ARRÊT DE LA COUR DE CASSATION, CHAMBRE SOCIALE, DU 30 SEPTEMBRE 2020

M. L... B..., domicilié [...] , a formé le pourvoi n° Q 19-16.488 contre l'arrêt rendu le 6 février 2018 par la cour d'appel de Nîmes (chambre civile, 5e chambre sociale PH), dans le litige l'opposant à la société Médica service, société anonyme, dont le siège est [...] , défenderesse à la cassation.

Le demandeur invoque, à l'appui de son pourvoi, les deux moyens de cassation annexés au présent arrêt.

Le dossier a été communiqué au procureur général.

Sur le rapport de Mme Valéry, conseiller référendaire, les observations de la SCP Lyon-Caen et Thiriez, avocat de M. B..., de la SCP Célice, Texidor, Périer, avocat de la société Médica service, après débats en l'audience publique du 7 juillet 2020 où étaient présents Mme Farthouat-Danon, conseiller doyen faisant fonction de président, Mme Valéry, conseiller référendaire rapporteur, Mme Van Ruymbeke, conseiller, et Mme Dumont, greffier de chambre,

la chambre sociale de la Cour de cassation, composée des président et conseillers précités, après en avoir délibéré conformément à la loi, a rendu le présent arrêt ;

Faits et procédure

1. Selon l'arrêt attaqué (Nîmes, 6 février 2018), M. B... a été engagé le 23 janvier 2013 par la société Médica service en qualité d'agent d'exploitation polyvalent.

2. Il a été placé en arrêt de travail à la suite d'un accident du travail, et déclaré inapte par le médecin du travail à l'issue des visites de reprise des 9 et 23 juillet 2015.

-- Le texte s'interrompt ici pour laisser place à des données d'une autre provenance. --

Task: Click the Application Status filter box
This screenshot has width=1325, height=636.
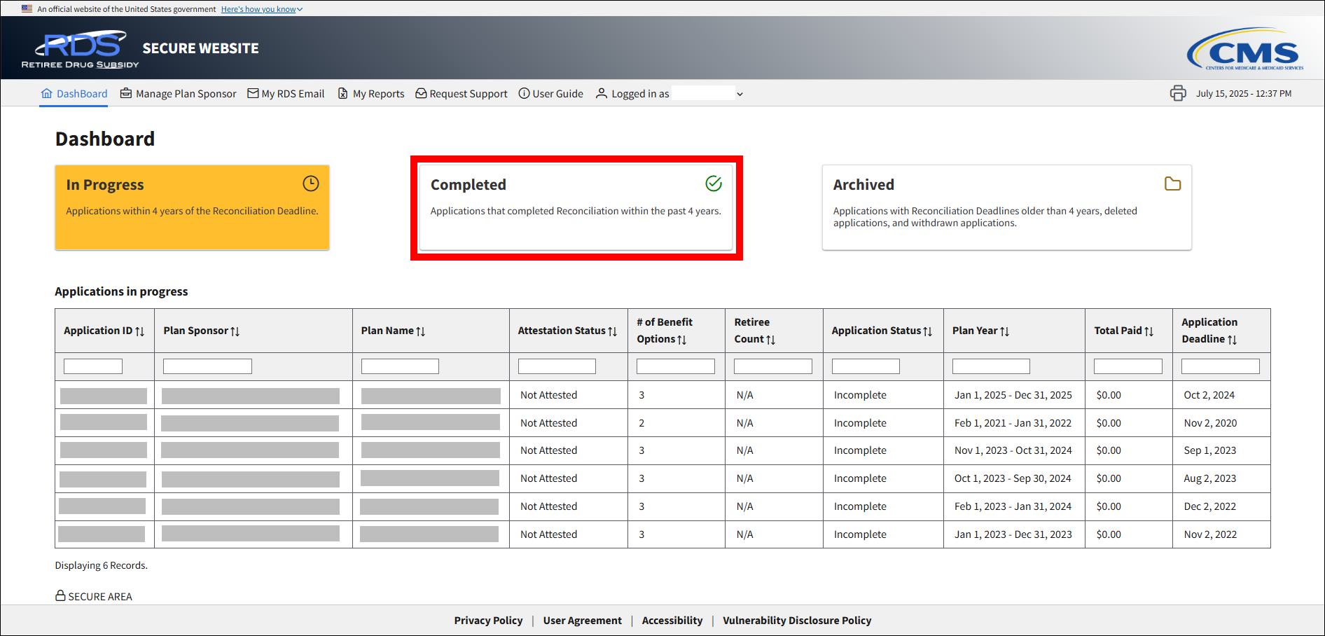Action: click(865, 366)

3. Il a été licencié pour inaptitude et impossibilité de reclassement le 25 août 2015, et a saisi la juridiction prud'homale.

Examens des moyens

Sur le second moyen

Enoncé du moyen

4. Le salarié fait grief à l'arrêt de l'arrêt de dire le licenciement fondé sur une cause réelle et sérieuse et de le débouter de sa demande au titre de la rupture du contrat de travail, alors « qu'il résulte de l'article L. 1226-10 du Code du travail que l'avis des délégués du personnel doit être recueilli par l'employeur avant que la procédure de licenciement d'un salarié déclaré par le médecin du travail inapte à son emploi en conséquence d'un accident du travail ou d'une maladie professionnelle soit engagée ; que l'employeur ne saurait se soustraire à cette obligation dont la violation est sanctionnée par l'indemnité prévue à l'article L. 1226-15 du code du travail par un motif tiré de l'absence de proposition de reclassement ; qu'en retenant que faute de proposition de reclassement, l'exigence d'un avis des délégués du personnel ne résulte pas de l'article L. 1226-10 du code du travail dans ses dispositions applicables en la cause, la cour d'appel a violé cette disposition. »

Réponse de la Cour

Vu l'article L. 1226-10 du code du travail, dans sa rédaction antérieure à l'entrée en vigueur de la loi n° 2016-1088 du 8 août 2016 :

5. Selon ce texte, lorsque, à l'issue des périodes de suspension du contrat de travail consécutives à un accident ou à une maladie professionnelle, le salarié est déclaré inapte par le médecin du travail à reprendre l'emploi qu'il occupait précédemment, l'employeur lui propose un autre emploi approprié à ses capacités. Cette proposition prend en compte après avis des délégués du personnel, les conclusions écrites du médecin du travail et les indications qu'il formule sur l'aptitude du salarié à exercer l'une des tâches existantes dans l'entreprise.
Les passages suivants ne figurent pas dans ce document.